Previously, heapBlk was defined as an unsigned 32-bit integer. When incremented
by pagesPerRange on very large tables, it could wrap around, causing the condition
heapBlk < nblocks to remain true indefinitely — resulting in an infinite loop.
This could cause the PostgreSQL backend to hang, consuming 100% CPU indefinitely
and preventing operations from completing on large tables.
The solution is straightforward — the data type of `heapBlk` has been changed
from a 32-bit integer to a 64-bit `BlockNumber` (int64), ensuring it can safely
handle extremely large tables without risk of overflow.

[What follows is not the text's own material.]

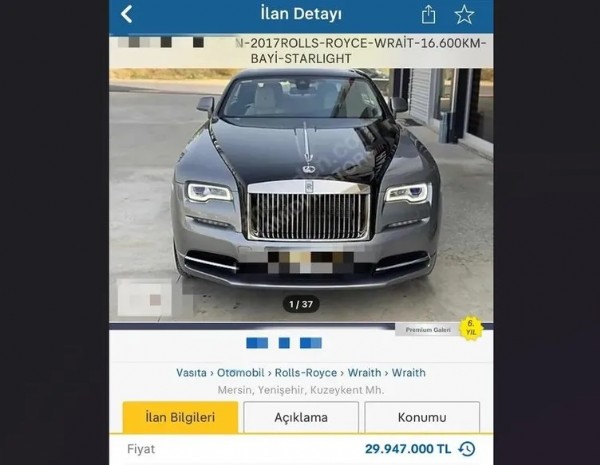This screenshot has width=600, height=465.
Task: Open the İlan Bilgileri tab
Action: [180, 417]
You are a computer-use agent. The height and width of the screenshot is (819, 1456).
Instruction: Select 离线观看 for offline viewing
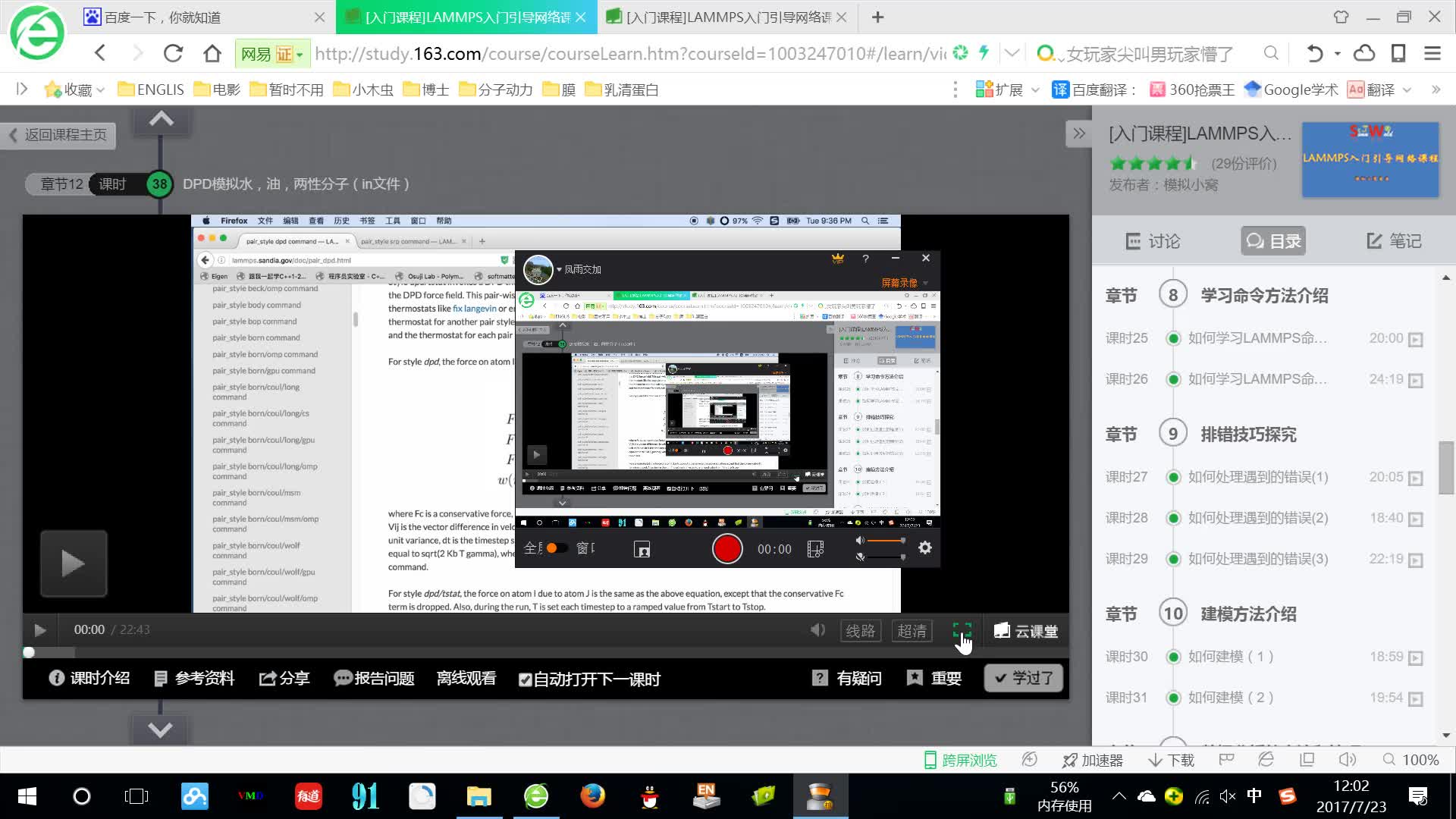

This was explained very nicely by Tomas Vondra[1] and below two solutions were
suggested.
i) Change to int64
ii) Tracking the prevHeapBlk
Among these two I feel using solution #1 would be more feasible(similar to previously used solution 4bc6fb57f774ea18187fd8565aad9994160bfc17[2]), though
other solution also works.
I’ve attached a patch with the changes for solution #1.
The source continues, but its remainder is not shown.